=== Extracted information ===

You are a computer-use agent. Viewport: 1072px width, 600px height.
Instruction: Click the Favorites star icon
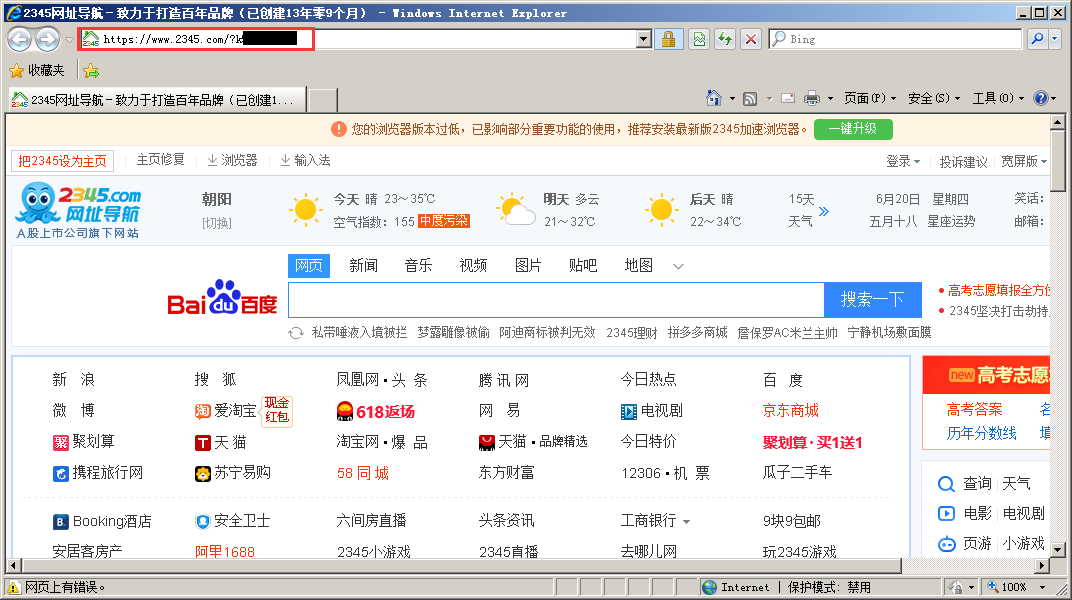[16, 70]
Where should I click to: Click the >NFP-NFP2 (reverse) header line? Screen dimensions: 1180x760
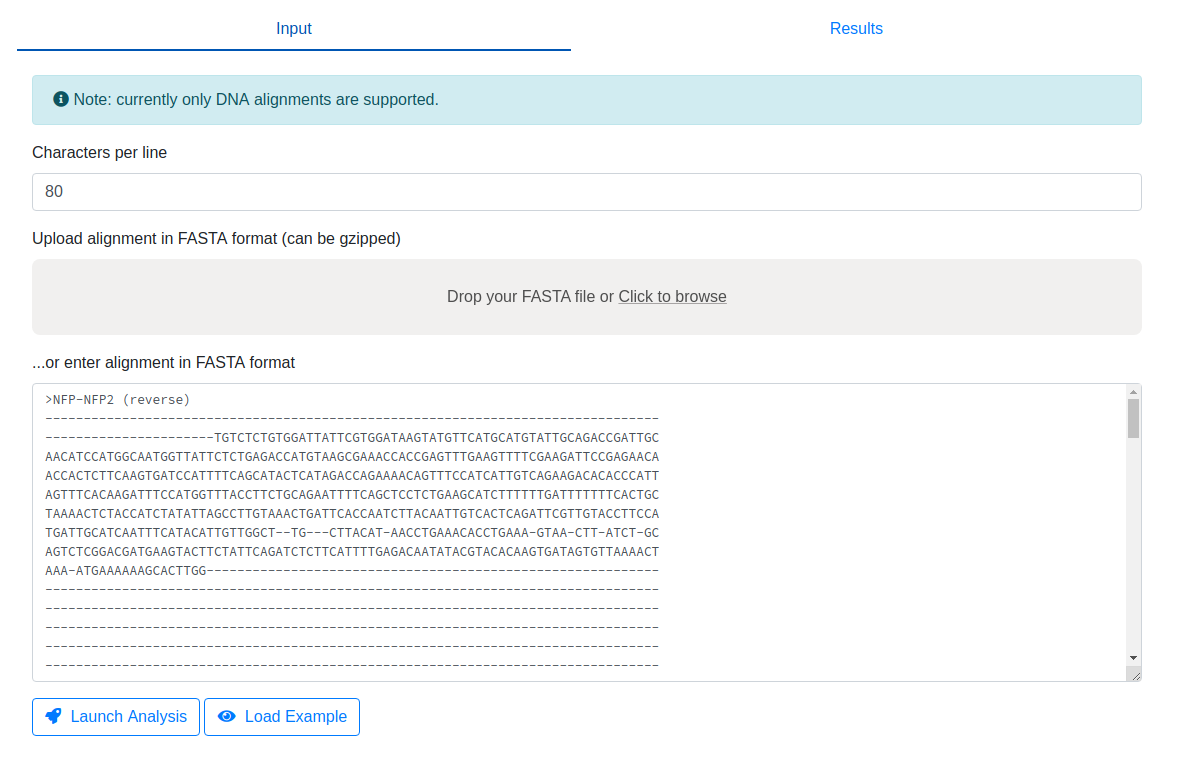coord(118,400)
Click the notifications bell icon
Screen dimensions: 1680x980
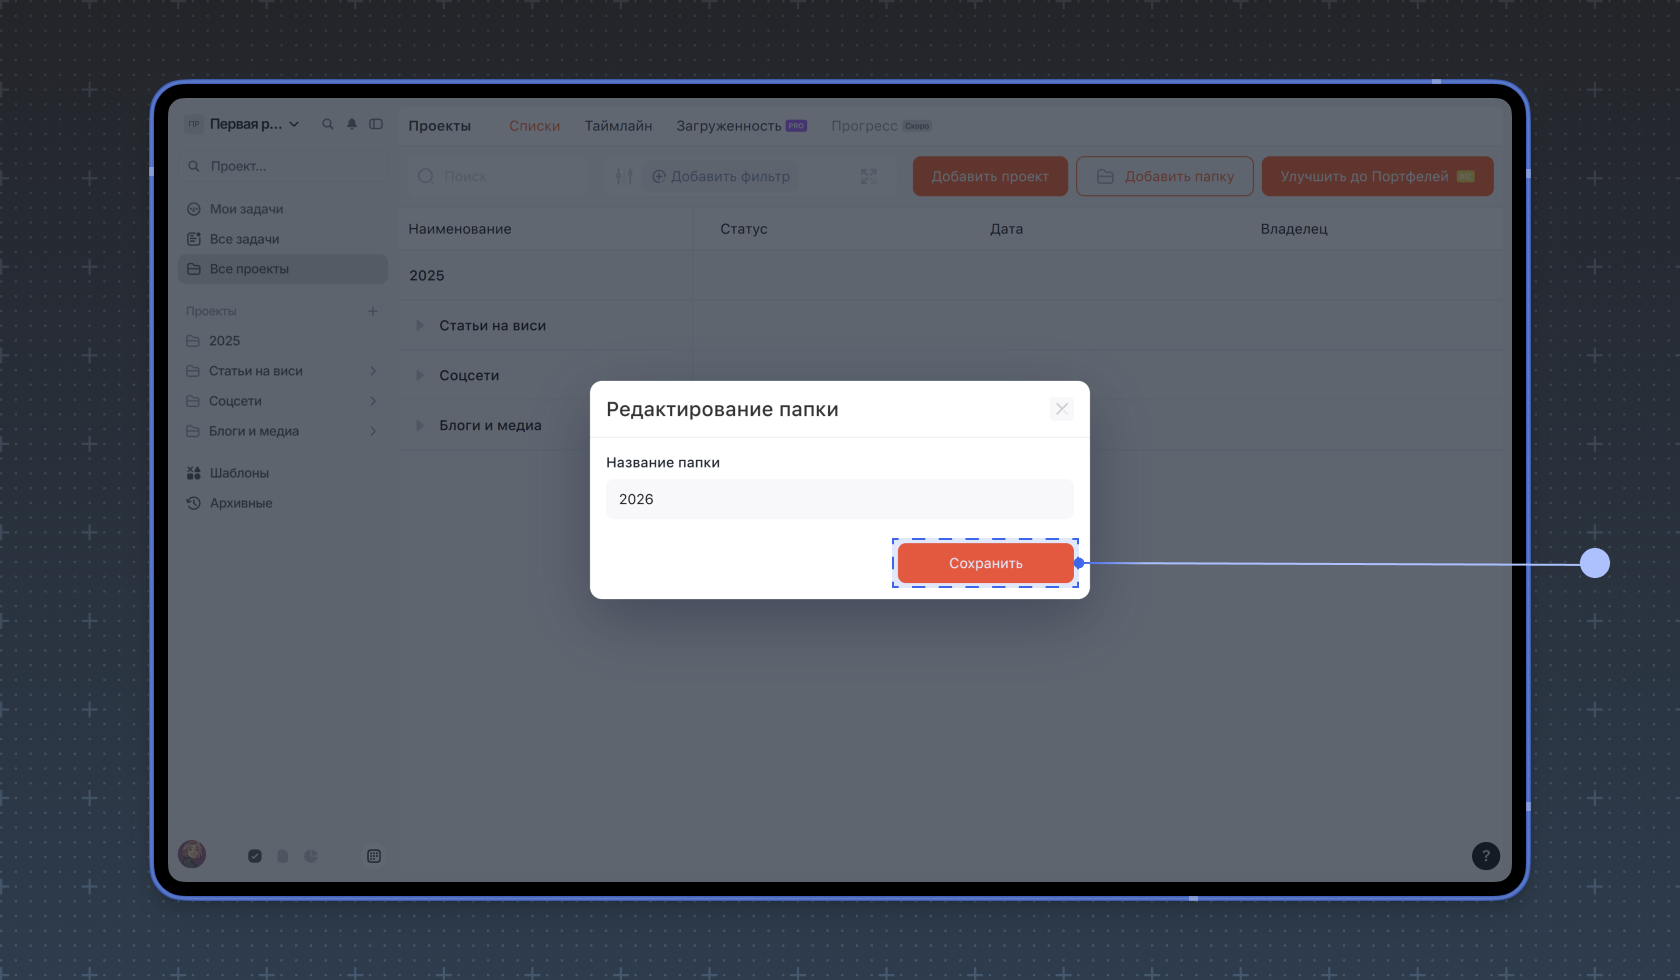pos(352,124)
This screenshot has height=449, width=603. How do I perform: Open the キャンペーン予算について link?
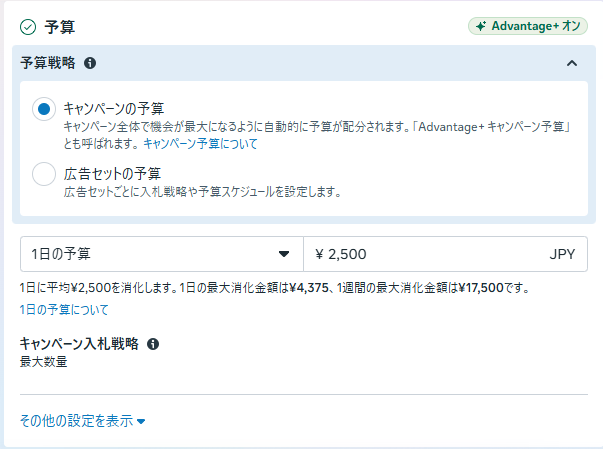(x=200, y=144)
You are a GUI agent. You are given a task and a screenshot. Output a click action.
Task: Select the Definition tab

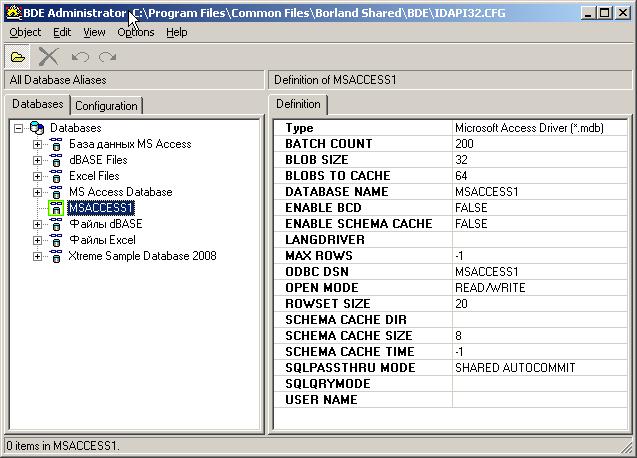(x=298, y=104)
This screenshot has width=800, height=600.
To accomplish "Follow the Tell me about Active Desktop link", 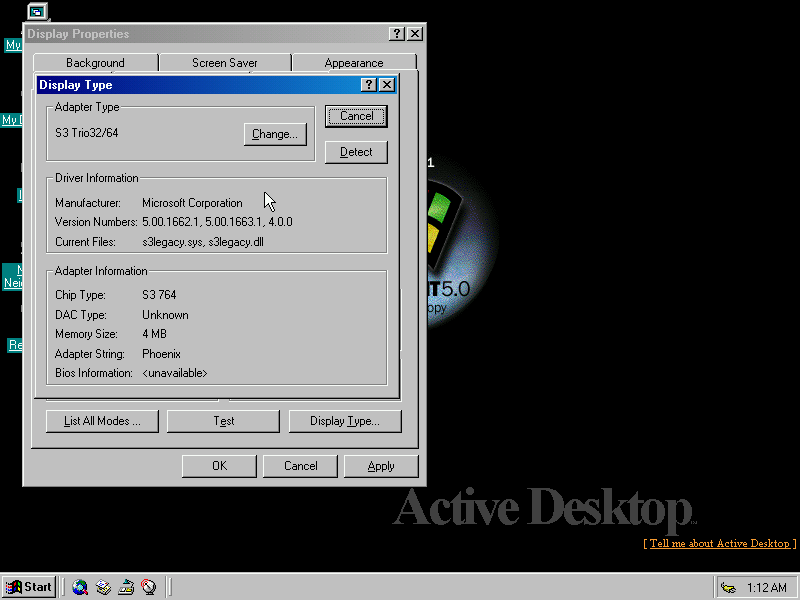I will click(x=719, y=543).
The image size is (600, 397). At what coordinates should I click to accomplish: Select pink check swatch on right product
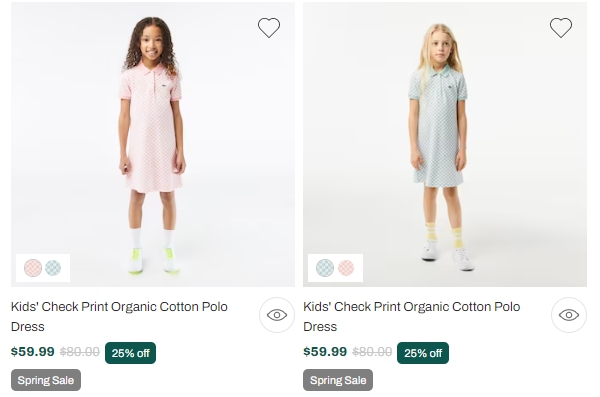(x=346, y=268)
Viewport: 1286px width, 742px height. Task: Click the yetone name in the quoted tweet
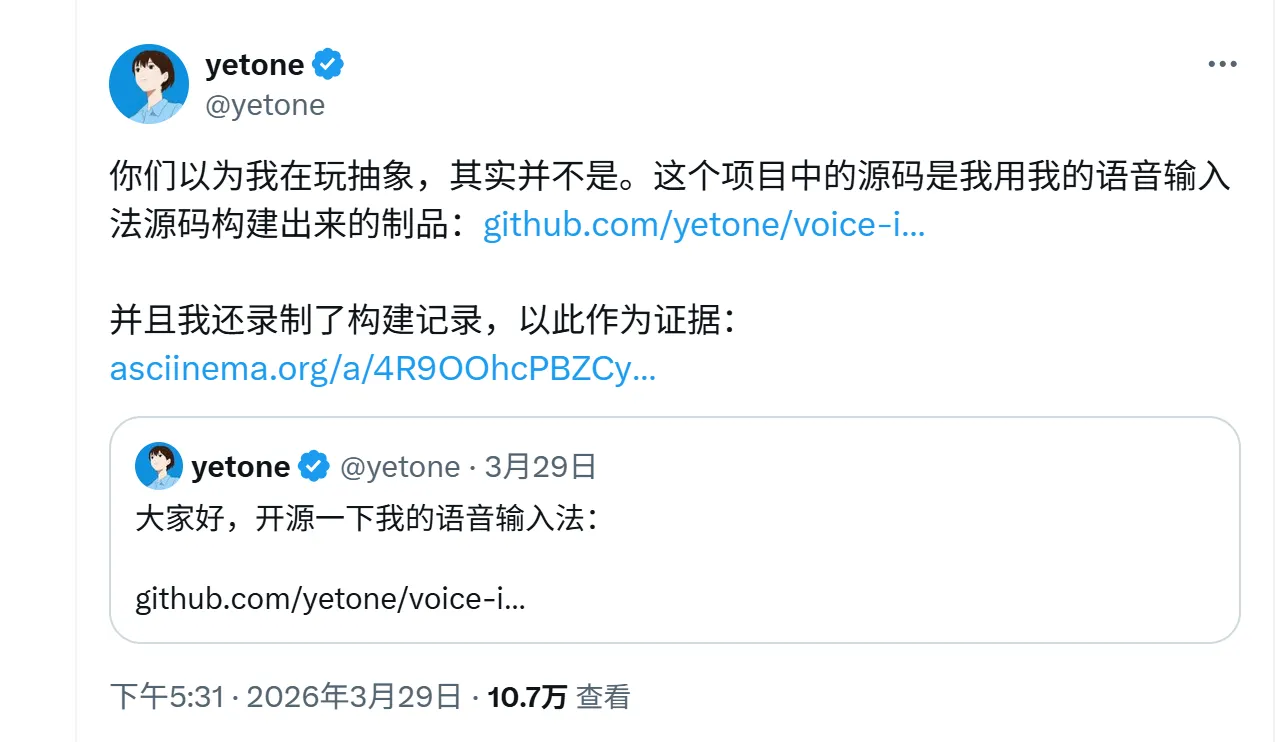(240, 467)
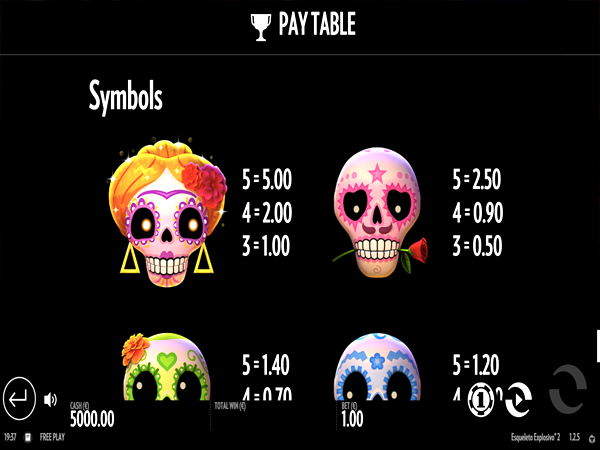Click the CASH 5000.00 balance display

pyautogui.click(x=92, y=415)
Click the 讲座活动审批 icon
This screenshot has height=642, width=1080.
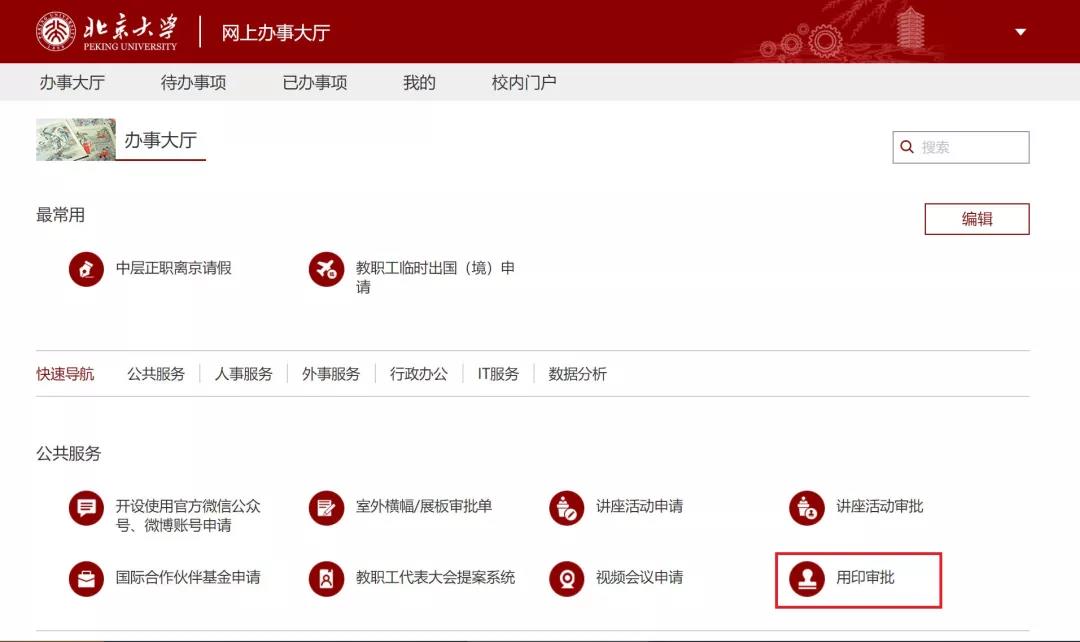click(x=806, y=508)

===

### What you need to do
Report each line of the material above that contains the string "icon". Letter case must match.

### Written answer
Instruction: Click the Favorites star icon
Click the notifications bell icon
Click the 讲座活动审批 icon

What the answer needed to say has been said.